Классические пропорции фигуры, гордая осанка, сильные руки, спокойное лицо. Одной рукой женщина поддерживает сноп — тяжелые золотые колосья, другой поднимает хрустальную сферу, с которой слетает голубь. В рыбинской группе около женщины стоял вооруженный, готовый сражаться за нее красноармеец. Здесь она одна и в этом одиночестве кажется много сильнее, увереннее, могущественнее. Она не нуждается в защите, она сама охраняет мир.
Родина — это жизнь. Родина — это мир. Последнее, выверенное всей жизнью убеждение. Его как завещание Мухина и передаст тем, кто будет жить после нее. Его подхватят скульпторы, исполняющие по ее эскизу шестиметровую бронзовую статую: Сергей Александрович Круглов и Александр Михайлович Сергеев. Голубя лепит старый друг Веры Игнатьевны Иван Семенович Ефимов. Сама она уже не в состоянии. Больница. Санаторий. Опять больница.
Она еще надеялась, но надежды уже не было. Трехдневный сердечный приступ, когда она буквально находилась между жизнью и смертью и думали, что уже начинается агония, подорвал ее силы окончательно. В состоянии временного облегчения ее выписали, и Вера Игнатьевна испытала ослепительное чувство «воскресения из мертвых», но оно было обманчиво и кратковременно. Дни ее были сочтены, главный кардиолог Боткинской больницы Б. Е. Вотчел предупредил Всеволода Алексеевича, чтобы он никуда не уезжал даже ненадолго, что конец близок.
Мухина умерла 6 октября 1953 года.
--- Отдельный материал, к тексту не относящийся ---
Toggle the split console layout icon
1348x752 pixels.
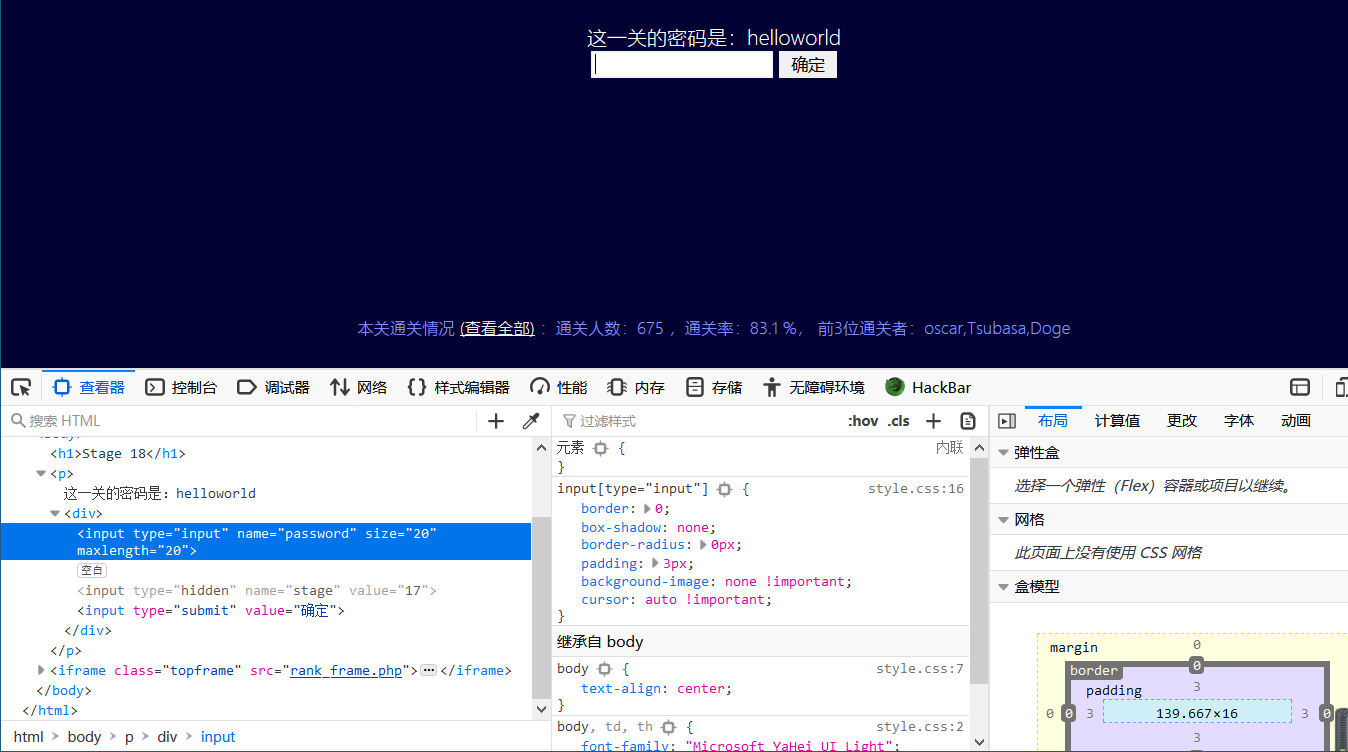(x=1299, y=386)
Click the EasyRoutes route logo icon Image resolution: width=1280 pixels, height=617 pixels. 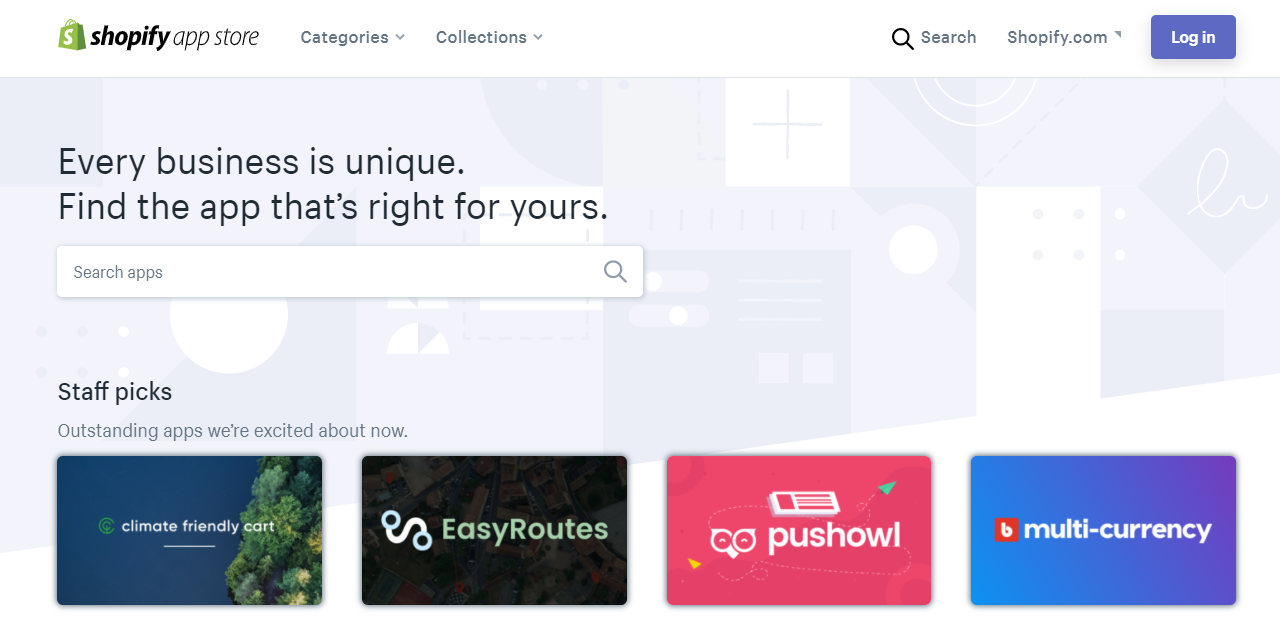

Последние полтора месяца пролежала в кремлевской больнице.
«Состояние страшное, кошмарное… — почти каракулями выводит она Ивановой и Зеленской. — Я не думала, что вообще можно так болеть. При всем желании не могу написать ни одной буквы кругло. Я беспокоюсь, виновата перед ребятами. Волик — святой мальчик.
Сейчас ночь, спать не могу. Сталинградская фигура очень хороша. Спасибо…
Я совсем разбита. Сегодня был какой-то ужасный приступ. Пережила. Но как перенесу его, еще не знаю…» [22].
Когда еще верила в выздоровление, подписывалась: «Ваша нерадивая третья часть». Теперь надежд не осталось, и она завершает письмо именем и фамилией: «Ваша Вера Мухина». Подпись-прощание. Но и в этом письме, рядом с прощанием, рядом со стоном боли и последним упоминанием о сыне, бессменно сидевшем у ее постели, беспокойство о тех, кто завершает за нее скульптуру. Постоянные, неизбывные мысли о работе.